Концерт классика
В Большом зале консерватории исполнили Концерт Рахманинова для фортепиано с оркестром "номер пять". В кавычках, потому что фортепианных концертов композитор написал только четыре, а этот "пятый" представляет собой оригинальную переработку знаменитой рахманиновской же Второй симфонии, сделанную Александром Варенбергом. Российскую премьеру произведения осуществили Денис Мацуев и Национальный филармонический оркестр России под управлением Владимира Спивакова. Рассказывает СЕРГЕЙ Ъ-ХОДНЕВ.
Пианист и музыковед Александр Варенберг, в 1977 году эмигрировавший из СССР в Голландию, был, вне сомнения, крайне серьезен, когда превращал Вторую симфонию в фортепианный концерт. Результат действительно выдает в аранжировщике страстную, фанатическую любовь к рахманиновской музыке, накладывающуюся на ученую обстоятельность и тщательность. Правда, господин Варенберг предполагал, что в его работе сохранились "особая приверженность к осенним краскам и сочетание сожалений и воспоминаний — отражение неутоленной меланхолии". В предъявленном же исполнении уж что-что, а сожаления, воспоминания и меланхолия молчали — мощный звук и бравая спортивность манеры солиста придавали новоявленному концерту неистребимую положительность, да и оркестр Владимира Спивакова брал выдержкой, четкостью, солидностью, но никак не психологизмом.
Говорить о прозвучавшем как бы концерте в категориях похожести или непохожести на Рахманинова, наверное, бессмысленно. Да, похоже, спору нет, даже в каденциях слух вроде бы ничего не режет. Четырехчастную симфонию пришлось для начала как следует поджать, чтобы уложить ее в стандарт концертной трехчастности. Третья часть симфонии при этом, кажется, пострадала больше всего, от нее в новой партитуре осталось совсем чуть-чуть. Сокращения, впрочем,— это не самое трудное, сложнее всего было в материал симфонии вписать сольную партию, которой сам этот материал вовсе не предполагает. В целом Александр Варенберг справился, проявляя старательность и изобретательность микрохирурга: где-то фортепианная партия выращена из оркестровой фактуры, где-то ей просто механически передана звучащая тема, где-то подшит совершенно новый материал. Действовал аранжировщик при этом, естественно, по лекалам существующих фортепианных концертов Рахманинова, третьего в первую очередь. В итоговом варианте есть явно провисающие эпизоды, когда фортепианное соло звучит порядком искусственно (особенно в первой части), но в смысле чисто похожести — да, похоже, повторюсь.

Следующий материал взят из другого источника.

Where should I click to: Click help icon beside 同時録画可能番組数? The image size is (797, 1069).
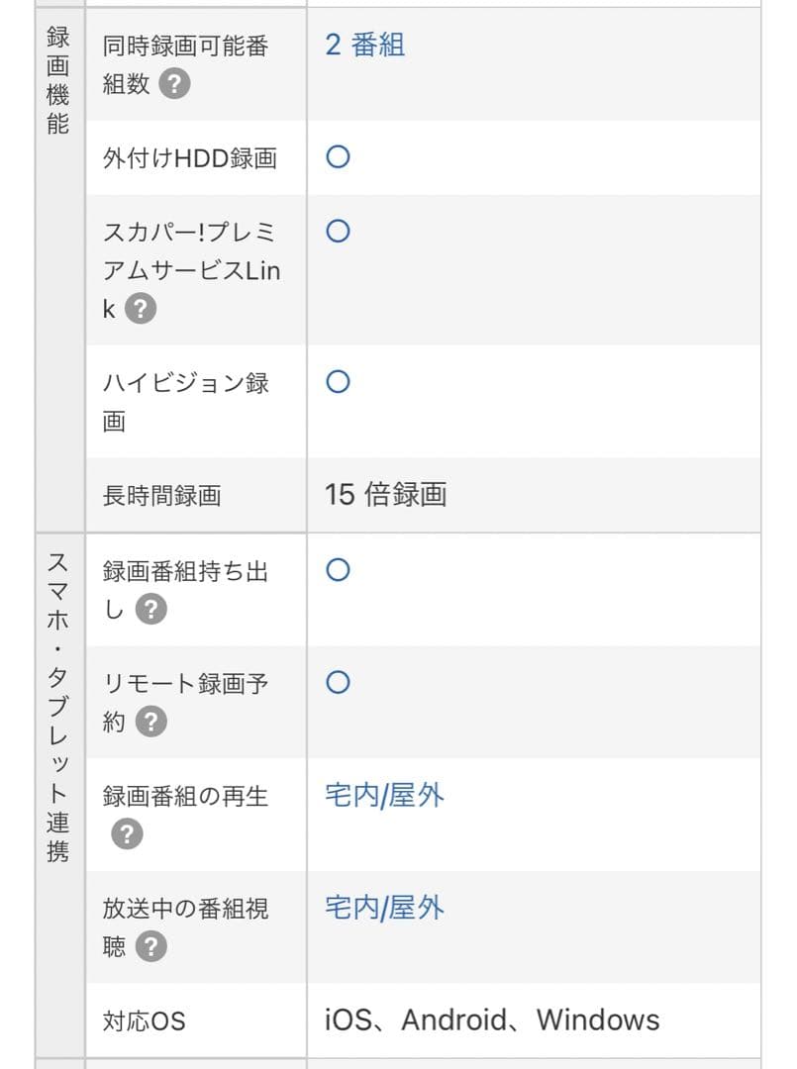pos(173,84)
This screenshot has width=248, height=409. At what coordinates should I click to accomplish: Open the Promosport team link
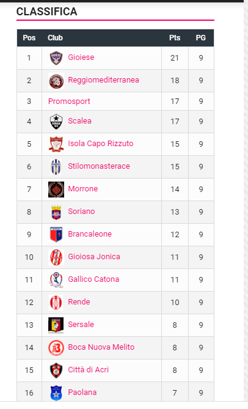(69, 101)
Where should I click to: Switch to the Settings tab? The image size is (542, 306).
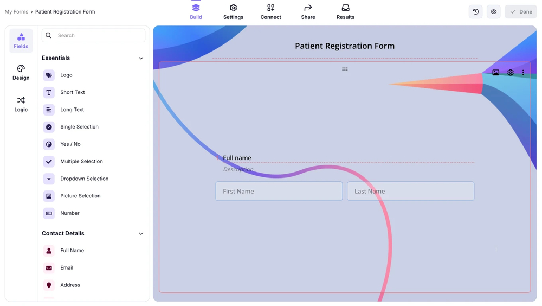[233, 11]
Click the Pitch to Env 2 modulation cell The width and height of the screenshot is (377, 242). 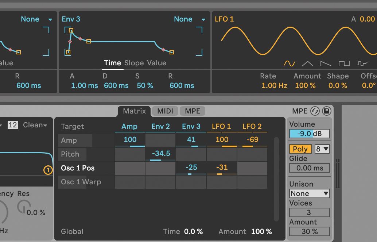160,154
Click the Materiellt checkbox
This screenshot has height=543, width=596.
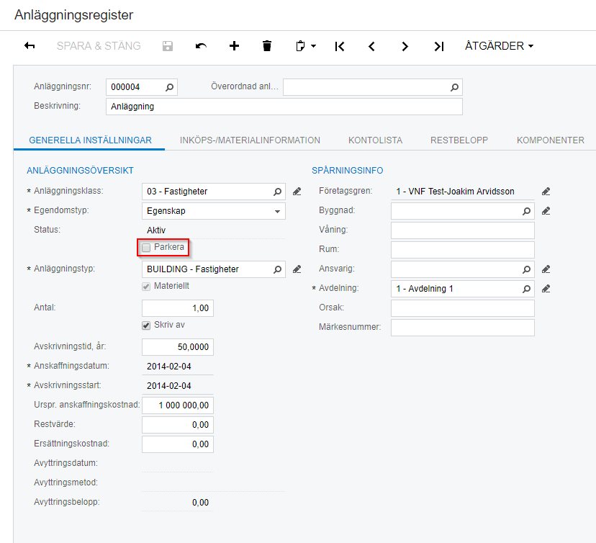[x=147, y=286]
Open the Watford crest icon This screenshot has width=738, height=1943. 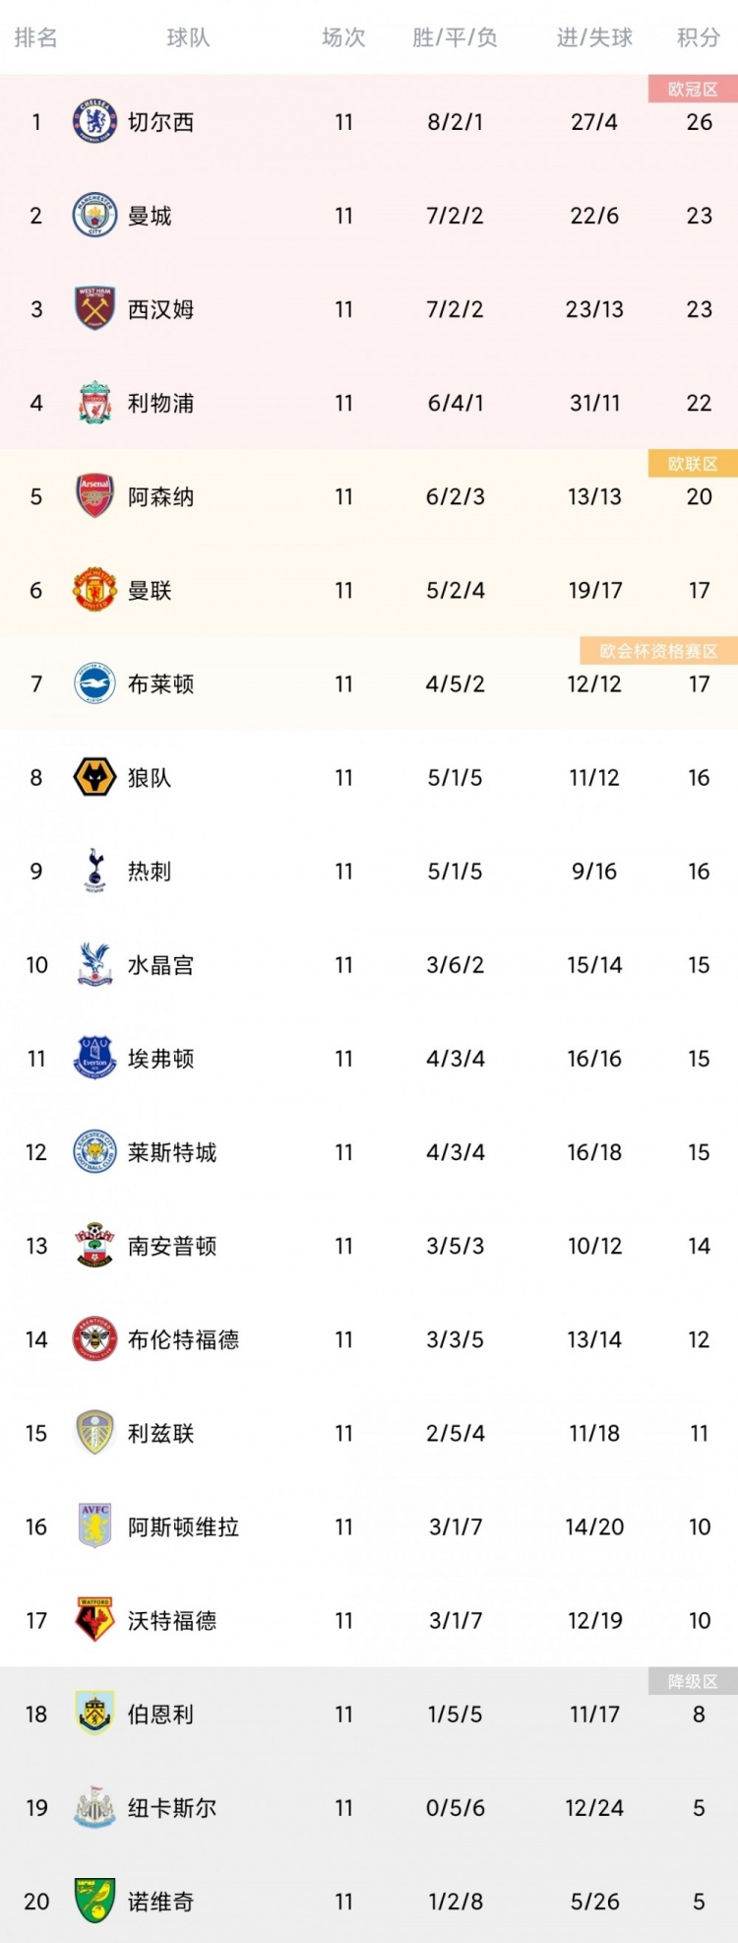pyautogui.click(x=95, y=1621)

Другое дело, что между похожестью и подлинностью уже лежит, казалось бы, непреодолимая разница, да и вообще было слегка удивительно, что вот сидит оркестр, вот сидит солист, и все страшно увлечены, но никого не пугает этическая шероховатость происходящего. Позволительно ли учинять над законченным и каноничным произведением сколь угодно аккуратное и любовное, но операционное вмешательство, да еще с чисто произвольной целью — из произведения одного жанра получить опус жанра категорически иного, устроенного по совершенно иным законам? В случае домоцартовской музыки подобные эксперименты в порядке вещей, но там все-таки совсем другие условия, там без дописывания и додумывания зачастую ничего и не исполнишь, потому что слишком многое отдавалось на волю исполнителей. Но музыка Рахманинова — продукт совершенно другой эпохи, в которой принято совершенно другое отношение к авторскому тексту. С другой стороны, какой-то постмодернистский смысл в "Пятом концерте" тоже искать бесполезно: и аранжировщик, и исполнители наверняка с негодованием отвергли бы обвинения в подобных намерениях.
Конечно, тут речь идет о сбывшейся мечте музыковеда, и по-человечески это понятно: ну, представьте себе, что вы десятилетиями изучаете Рахманинова, что его язык и его образность уже сидят в вас с прочностью таблицы умножения и азбуки, и так велик соблазн исследованный материал употребить на то, чтобы создать нечто новое. И оно создано, и оно прозвучало — сначала в Париже, теперь вот в Москве. И всем, конечно, интересно не в сто первый раз слушать какой-нибудь там банальный Третий концерт Рахманинова, а оценить эту посмертную композиторскую новинку. Живых младенцев ведь полным-полно, а вот посмотреть на выращенного в пробирке гомункулуса, который совсем как живой,— вот это диво дивное.